The Liturgy Teaches

A complaint that is often raised against traditional liturgical worship is that it is formulaic and routine.  This is true, but in all honesty every bit of our life is rather formulaic and routine… including even the most contemporary of worship.  In fact, my experience and conversation with other pastors has shown that in a traditional liturgical setting, there is a greater variety of hymnody, both in the number of hymns (or praise songs) used and in its representation across cultures and time.

Yet I would argue the greatest benefit (even greater than the richness and diversity) of traditional liturgical worship is that it teaches.  Our confessions point to this too:

However, it is pleasing to us that, for the sake of peace, universal ceremonies are kept. We also willingly keep the order of the Mass in the churches, the Lord’s Day, and other more famous festival days. With a very grateful mind we include the beneficial and ancient ordinances, especially since they contain a discipline.

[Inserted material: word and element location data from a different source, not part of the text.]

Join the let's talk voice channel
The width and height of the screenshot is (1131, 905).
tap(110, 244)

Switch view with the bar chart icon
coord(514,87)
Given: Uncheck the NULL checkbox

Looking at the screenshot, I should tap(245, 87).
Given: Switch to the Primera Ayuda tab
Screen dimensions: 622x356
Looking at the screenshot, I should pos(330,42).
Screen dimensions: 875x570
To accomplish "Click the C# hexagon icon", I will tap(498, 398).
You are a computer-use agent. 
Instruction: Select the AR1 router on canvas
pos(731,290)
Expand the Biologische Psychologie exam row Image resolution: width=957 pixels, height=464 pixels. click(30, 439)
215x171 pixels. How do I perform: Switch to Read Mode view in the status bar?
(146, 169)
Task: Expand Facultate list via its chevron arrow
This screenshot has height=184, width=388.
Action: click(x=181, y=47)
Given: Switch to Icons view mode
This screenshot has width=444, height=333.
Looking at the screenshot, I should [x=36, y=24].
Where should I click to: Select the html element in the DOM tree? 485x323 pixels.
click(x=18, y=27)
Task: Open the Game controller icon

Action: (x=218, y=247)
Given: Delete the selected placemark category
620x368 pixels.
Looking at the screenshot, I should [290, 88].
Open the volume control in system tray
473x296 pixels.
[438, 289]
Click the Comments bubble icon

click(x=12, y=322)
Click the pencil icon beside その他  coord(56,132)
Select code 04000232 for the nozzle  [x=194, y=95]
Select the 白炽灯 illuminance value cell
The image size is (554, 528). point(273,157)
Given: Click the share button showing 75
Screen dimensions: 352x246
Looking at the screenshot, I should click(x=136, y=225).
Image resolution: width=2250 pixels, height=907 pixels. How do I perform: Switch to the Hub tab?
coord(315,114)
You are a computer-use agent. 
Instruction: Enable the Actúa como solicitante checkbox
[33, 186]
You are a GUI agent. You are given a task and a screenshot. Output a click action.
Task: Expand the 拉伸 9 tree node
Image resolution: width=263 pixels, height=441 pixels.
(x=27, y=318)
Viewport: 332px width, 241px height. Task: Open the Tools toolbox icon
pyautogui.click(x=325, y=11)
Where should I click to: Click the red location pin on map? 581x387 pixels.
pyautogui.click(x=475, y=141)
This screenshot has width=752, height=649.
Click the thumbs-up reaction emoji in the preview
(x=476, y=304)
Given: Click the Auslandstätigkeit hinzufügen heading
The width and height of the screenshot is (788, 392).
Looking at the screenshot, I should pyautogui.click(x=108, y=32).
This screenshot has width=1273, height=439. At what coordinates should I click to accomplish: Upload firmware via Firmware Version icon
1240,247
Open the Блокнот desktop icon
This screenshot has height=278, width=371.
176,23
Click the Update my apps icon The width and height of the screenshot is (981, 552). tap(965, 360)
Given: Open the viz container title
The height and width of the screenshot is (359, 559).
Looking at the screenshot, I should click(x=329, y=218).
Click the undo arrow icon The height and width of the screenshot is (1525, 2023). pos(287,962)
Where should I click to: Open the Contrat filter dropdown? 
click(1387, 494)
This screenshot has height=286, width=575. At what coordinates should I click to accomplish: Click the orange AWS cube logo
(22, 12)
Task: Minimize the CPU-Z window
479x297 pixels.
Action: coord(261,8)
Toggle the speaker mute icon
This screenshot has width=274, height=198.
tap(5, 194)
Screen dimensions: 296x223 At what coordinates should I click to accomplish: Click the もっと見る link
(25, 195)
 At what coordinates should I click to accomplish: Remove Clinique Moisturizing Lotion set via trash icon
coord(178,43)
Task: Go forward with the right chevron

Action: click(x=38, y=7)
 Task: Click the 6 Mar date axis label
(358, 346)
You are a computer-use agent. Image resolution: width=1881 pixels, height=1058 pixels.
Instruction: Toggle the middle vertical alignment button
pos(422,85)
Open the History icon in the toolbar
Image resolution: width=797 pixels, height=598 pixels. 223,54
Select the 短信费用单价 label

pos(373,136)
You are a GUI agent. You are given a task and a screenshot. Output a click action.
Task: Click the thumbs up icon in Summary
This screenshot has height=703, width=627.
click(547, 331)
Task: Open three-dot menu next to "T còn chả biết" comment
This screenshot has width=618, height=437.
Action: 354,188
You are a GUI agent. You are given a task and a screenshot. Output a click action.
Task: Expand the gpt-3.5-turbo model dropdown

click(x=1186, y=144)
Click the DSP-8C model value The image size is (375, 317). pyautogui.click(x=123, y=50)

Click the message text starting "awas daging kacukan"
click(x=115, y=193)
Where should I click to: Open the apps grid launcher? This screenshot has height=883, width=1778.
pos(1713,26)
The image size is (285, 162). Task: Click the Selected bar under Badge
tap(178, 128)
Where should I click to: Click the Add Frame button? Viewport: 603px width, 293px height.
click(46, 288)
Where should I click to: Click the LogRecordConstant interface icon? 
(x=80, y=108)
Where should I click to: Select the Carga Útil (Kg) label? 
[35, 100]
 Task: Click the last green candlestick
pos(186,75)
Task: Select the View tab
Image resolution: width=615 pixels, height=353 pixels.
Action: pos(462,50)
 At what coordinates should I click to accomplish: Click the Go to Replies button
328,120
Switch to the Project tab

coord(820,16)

This discipline is beneficial for educating and training the people and those who are ignorant ‹the young people›.
-Apology of the Augsburg Confession – Articles VII and VIII

Since it teaches, especially the young, it puts the Word of God deep into our memory.  Where this really pays off is when we reach the other end of life and our minds fail us.  Often times an otherwise completely delusional person may snap back into reality when they begin hearing the familiar words of the Liturgy, especially the Lord’s Prayer, the Words of Institution, and the Creed.  This is often what little that remains for faith to cling to.  To those who are critical of formulaic and routine worship, I would challenge you to examine the selfishness of your desires and also ask of yourselves if it is not simply that you are despising the Word of God?  The gift of the Liturgy is too great to deprive our children and elderly of such a comfort.